Estate planning is a crucial step for anyone looking to secure their assets and provide for their loved ones after they pass. With the UK government preparing to introduce new tax changes in Budget 2025, it is essential to understand how these adjustments could affect your estate planning strategy. This post breaks down the potential changes and offers practical advice to help you prepare.


Eye-level view of a traditional British estate house surrounded by autumn trees
UK estate house in autumn, representing estate planning

What Are the Key Tax Changes in Budget 2025?


The government has signaled several adjustments to inheritance tax (IHT) and related allowances that will impact estate planning:


  • Inheritance Tax Threshold Adjustments

The nil-rate band, which currently stands at £325,000, may be frozen or slightly reduced. This means more estates could become liable for IHT, which is charged at 40% on the value above the threshold.

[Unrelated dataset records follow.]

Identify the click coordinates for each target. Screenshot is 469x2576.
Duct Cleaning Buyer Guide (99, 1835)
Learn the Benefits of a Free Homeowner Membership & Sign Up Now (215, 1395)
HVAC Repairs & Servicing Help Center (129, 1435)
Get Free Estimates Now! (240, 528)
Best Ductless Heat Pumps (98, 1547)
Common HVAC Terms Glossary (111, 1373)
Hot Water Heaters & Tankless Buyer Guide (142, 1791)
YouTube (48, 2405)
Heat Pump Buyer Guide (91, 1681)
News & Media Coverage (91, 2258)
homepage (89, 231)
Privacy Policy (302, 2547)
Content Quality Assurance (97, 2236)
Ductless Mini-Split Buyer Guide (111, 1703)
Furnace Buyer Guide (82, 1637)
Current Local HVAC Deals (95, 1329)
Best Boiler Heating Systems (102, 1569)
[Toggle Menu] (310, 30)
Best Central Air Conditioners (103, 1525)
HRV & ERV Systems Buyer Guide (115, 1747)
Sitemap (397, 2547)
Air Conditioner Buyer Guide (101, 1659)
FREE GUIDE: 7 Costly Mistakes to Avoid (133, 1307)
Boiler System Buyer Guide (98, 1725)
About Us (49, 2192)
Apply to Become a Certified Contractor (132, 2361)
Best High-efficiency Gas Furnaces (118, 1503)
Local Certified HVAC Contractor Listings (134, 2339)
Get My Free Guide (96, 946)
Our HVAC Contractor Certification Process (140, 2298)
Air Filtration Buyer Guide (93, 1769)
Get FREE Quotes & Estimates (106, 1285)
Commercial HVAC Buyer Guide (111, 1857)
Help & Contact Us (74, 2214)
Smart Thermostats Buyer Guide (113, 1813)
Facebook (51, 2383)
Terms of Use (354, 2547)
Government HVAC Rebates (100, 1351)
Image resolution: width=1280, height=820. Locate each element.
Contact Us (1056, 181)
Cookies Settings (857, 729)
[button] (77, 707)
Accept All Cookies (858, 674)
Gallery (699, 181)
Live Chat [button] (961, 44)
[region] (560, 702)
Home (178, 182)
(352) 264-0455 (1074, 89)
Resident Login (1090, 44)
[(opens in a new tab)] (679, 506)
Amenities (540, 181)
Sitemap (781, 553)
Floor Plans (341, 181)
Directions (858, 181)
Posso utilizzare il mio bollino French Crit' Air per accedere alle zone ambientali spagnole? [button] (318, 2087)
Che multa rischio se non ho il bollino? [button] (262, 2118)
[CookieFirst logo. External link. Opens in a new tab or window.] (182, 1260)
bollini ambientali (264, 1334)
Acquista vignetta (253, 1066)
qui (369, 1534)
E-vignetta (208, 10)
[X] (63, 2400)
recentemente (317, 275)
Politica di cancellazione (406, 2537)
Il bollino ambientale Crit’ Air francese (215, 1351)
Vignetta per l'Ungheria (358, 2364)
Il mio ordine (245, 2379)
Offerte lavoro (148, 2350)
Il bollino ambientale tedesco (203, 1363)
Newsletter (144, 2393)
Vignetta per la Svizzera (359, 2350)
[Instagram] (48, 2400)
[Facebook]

  • Changes to Residence Nil-Rate Band (RNRB)

The RNRB, an additional allowance for passing on a family home, might be tightened. This could reduce the amount exempt from IHT when leaving a home to direct descendants.


  • Capital Gains Tax (CGT) Considerations

There is speculation about aligning CGT rates more closely with income tax rates. This could affect the value of assets passed on, especially if lifetime gifts are part of the plan.


How These Changes Affect Your Estate Planning


Understanding these tax changes helps you make informed decisions to protect your estate:


  • Review Your Will and Trusts

With thresholds potentially changing, revisiting your will and any trusts is vital. Adjusting these documents can help minimise tax liabilities and ensure your wishes are clear.


  • Consider Lifetime Gifts

Making gifts during your lifetime can reduce the size of your taxable estate. However, with possible CGT changes, it is important to evaluate the timing and type of gifts carefully.


  • Use of Exemptions and Reliefs

Keep track of exemptions such as the annual gift allowance (£3,000 per year) and reliefs like Business Relief, which could shield certain assets from IHT.


Practical Steps to Take Now


To prepare for the Budget 2025 changes, consider these actions:


  • Get a Professional Valuation

Knowing the current value of your assets helps in planning and understanding potential tax exposure.


  • Consult an Estate Planning Specialist

Tax laws are complex and subject to change. A specialist can provide tailored advice based on your circumstances.


  • Update Beneficiary Designations

Ensure that all beneficiary details on pensions, life insurance, and investment accounts are current to avoid unintended tax consequences.


  • Explore Life Insurance Options

Life insurance policies written in trust can provide funds to cover potential IHT bills, protecting your heirs from financial strain.


What This Means for You


Budget 2025’s tax changes could increase the tax burden on estates, making proactive planning more important than ever. By reviewing your estate plan now, you can reduce surprises and protect your family’s financial future. Remember, tax rules can be complex and change frequently, so staying informed and seeking expert advice is key.


Taking early action allows you to adapt your plans to the new rules and make the most of available allowances. Whether it’s adjusting your will, making strategic gifts, or setting up trusts, thoughtful estate planning can help you pass on your wealth efficiently.